La tristesse s’accentue dans la lettre suivante :


Je m’étais flatté, après tout ce qui m’est arrivé, que je n’avais plus rien à craindre ; je trouve cependant le contraire. Il faut enfin se détacher de tout ce que je pouvais espérer de gracieux. Cela me console de mes malheurs passés et rend ma situation moins triste, puisque je suis le seul qui en souffrirai… Je suis très sensible à l’honneur que me fait monsieur votre père, dont je suis bien fâché de ne pouvoir profiter ; mais tout ce qui m’est arrivé m’interdit son pays. Je suis charmé de ses honnêtetés et qu’il connaisse que je n’avais pas tout le tort qu’il croyait[1].


La marquise, à l’entendre, n’a pas l’âme beaucoup plus joyeuse :


J’ai été fort incommodée, ma chère sœur, mande-t-elle à Mme d’Aulan[2], je me porte mieux à présent. Mon frère a été ici près d’un mois ; il en est reparti depuis deux jours ; il est fort intrigué par la compagnie de cavalerie qu’il veut faire ; il cherche partout de l’argent ; il est actuellement à Dijon. Ma grand’mère est depuis huit ou dix jours à Lépire[3] ; elle se porte mieux que nous autres. Je compte aller de bonne heure à la campagne ; Paris est un Lépire bien ennuyeux pour quelqu’un d’aussi peu riche que je suis !… J’ai bien du chagrin et bien des vapeurs. Vous êtes heureuse, ma chère sœur, vous avez un mari qui vous aime et que vous aimez, vous ne connaissez point les malheurs de la vie, et vous jouissez de tous ses agrémens. Loin d’envier tous vos bonheurs, je souhaite qu’ils augmentent encore et qu’ils continuent toujours pour vous ; mais je n’attends ni n’espère point pour moi un état heureux ; je le voudrais seulement exempt de peines. Vous voyez que mon imagination n’est pas bien gaie, mais je compte assez sur votre amitié pour croire que vous vous intéressez à ma situation et que vous l’adoucirez par les assurances de votre tendresse. Vous devez compter sur la mienne pour toute ma vie.

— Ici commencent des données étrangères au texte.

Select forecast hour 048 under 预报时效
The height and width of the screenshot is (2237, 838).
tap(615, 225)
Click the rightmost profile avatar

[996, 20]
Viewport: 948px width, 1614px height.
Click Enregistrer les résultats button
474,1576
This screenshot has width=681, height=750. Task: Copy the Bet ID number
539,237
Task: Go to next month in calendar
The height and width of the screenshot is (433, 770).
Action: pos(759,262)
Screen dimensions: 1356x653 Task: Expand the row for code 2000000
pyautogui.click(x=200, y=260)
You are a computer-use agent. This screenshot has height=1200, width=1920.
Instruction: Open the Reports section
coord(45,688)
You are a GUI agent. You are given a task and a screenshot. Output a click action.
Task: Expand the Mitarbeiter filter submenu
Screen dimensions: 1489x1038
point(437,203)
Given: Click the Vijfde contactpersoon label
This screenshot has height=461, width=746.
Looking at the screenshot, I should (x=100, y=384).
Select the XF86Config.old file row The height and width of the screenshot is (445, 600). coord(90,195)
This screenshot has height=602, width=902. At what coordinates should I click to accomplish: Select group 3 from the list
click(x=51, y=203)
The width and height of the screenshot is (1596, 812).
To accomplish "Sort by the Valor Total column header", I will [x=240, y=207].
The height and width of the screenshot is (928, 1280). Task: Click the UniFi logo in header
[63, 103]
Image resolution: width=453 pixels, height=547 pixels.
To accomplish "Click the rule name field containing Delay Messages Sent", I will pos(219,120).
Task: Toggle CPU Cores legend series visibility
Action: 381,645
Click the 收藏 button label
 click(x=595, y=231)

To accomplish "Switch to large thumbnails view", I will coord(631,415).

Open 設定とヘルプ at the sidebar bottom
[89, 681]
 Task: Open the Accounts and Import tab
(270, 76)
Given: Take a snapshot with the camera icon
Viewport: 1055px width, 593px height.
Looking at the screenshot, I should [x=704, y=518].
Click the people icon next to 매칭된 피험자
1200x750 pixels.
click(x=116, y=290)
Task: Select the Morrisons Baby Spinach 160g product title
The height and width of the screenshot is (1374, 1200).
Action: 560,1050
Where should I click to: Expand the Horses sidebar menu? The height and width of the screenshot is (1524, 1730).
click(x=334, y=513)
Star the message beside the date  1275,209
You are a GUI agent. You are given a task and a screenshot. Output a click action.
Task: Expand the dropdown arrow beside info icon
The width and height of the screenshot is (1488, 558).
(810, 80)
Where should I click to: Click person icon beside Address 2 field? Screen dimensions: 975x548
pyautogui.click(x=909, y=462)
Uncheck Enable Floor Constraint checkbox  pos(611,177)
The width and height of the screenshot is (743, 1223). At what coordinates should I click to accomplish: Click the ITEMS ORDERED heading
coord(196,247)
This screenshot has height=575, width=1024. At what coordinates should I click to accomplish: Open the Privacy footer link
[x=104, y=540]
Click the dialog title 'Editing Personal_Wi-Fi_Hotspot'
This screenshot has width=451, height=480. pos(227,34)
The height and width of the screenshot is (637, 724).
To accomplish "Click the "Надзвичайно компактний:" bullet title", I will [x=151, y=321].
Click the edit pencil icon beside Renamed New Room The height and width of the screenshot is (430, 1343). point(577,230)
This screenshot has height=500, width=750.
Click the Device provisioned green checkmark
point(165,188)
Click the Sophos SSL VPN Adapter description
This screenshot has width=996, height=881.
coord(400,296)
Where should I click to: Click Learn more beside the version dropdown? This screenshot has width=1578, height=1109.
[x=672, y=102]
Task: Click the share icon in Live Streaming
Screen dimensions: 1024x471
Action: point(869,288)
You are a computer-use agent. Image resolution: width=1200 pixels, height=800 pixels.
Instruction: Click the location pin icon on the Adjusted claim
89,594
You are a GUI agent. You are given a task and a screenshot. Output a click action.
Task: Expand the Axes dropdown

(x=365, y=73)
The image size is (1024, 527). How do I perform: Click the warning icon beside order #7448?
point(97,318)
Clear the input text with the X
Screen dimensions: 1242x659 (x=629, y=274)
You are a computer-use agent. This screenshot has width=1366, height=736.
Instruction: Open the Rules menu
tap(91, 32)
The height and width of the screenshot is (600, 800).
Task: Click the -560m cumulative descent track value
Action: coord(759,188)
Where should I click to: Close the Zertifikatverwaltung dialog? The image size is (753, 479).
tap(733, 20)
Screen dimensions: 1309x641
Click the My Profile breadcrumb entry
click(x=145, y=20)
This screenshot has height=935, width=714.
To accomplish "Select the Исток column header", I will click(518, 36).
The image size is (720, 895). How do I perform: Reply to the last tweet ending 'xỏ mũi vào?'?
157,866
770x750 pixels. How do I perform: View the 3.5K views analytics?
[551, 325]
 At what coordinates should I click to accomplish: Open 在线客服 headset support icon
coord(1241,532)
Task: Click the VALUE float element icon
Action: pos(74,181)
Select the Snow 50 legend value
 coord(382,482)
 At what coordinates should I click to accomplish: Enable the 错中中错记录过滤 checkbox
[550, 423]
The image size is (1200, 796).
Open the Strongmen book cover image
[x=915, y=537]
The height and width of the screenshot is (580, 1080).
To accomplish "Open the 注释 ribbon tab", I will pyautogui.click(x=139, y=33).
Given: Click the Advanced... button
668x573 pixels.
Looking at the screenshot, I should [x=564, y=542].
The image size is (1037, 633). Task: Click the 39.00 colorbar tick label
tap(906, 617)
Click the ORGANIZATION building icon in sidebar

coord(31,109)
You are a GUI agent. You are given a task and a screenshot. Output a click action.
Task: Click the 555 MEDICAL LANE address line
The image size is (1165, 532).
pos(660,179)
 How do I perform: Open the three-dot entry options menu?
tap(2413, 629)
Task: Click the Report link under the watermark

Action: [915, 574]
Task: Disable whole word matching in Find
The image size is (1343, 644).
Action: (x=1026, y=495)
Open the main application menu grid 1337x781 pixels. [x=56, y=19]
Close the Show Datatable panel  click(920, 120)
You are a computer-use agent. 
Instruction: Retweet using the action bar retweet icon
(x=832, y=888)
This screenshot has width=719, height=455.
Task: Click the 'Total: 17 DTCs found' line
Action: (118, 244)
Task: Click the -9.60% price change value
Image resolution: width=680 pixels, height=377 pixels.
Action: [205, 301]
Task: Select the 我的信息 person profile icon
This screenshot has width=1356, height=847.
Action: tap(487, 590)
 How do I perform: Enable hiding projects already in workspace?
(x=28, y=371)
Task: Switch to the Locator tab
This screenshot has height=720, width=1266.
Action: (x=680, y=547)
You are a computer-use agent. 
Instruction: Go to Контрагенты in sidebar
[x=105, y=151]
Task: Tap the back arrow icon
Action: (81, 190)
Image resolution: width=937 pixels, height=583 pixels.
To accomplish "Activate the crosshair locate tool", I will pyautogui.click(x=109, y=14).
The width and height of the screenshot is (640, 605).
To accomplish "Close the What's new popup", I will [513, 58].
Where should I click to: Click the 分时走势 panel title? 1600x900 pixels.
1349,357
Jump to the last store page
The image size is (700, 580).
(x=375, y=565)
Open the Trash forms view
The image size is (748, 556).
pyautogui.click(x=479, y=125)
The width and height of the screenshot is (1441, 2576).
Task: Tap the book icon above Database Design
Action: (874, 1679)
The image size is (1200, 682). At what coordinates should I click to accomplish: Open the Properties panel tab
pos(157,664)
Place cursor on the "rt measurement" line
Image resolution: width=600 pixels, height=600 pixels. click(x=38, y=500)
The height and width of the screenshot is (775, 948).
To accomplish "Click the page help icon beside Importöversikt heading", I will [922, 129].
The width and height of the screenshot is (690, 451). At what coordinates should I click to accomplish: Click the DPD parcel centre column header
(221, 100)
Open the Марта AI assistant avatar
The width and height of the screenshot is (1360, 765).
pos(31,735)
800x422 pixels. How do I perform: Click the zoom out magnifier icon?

À cette vague impression de tristesse, des événemens survenus coup sur coup apportèrent des causes plus précises. Ce fut d’abord la fin tragique de son amie intime, la célèbre marquise de Prie. Lorsque celle-ci, partageant la disgrâce du duc de Bourbon, son amant, fut exilée à Courbépine[4], Mme du Deffand l’y

  1. Lettres des 4 et 18 juin 1725. — Archives de la Drôme.
  2. Lettre du 15 mars 1727. — Ibid.
  3. Propriété de la duchesse de Choiseul.
  4. Château de Mme de Prie, situé près de Bernay et aujourd’hui détruit. L’ordre d’exil est du 19 juin 1726.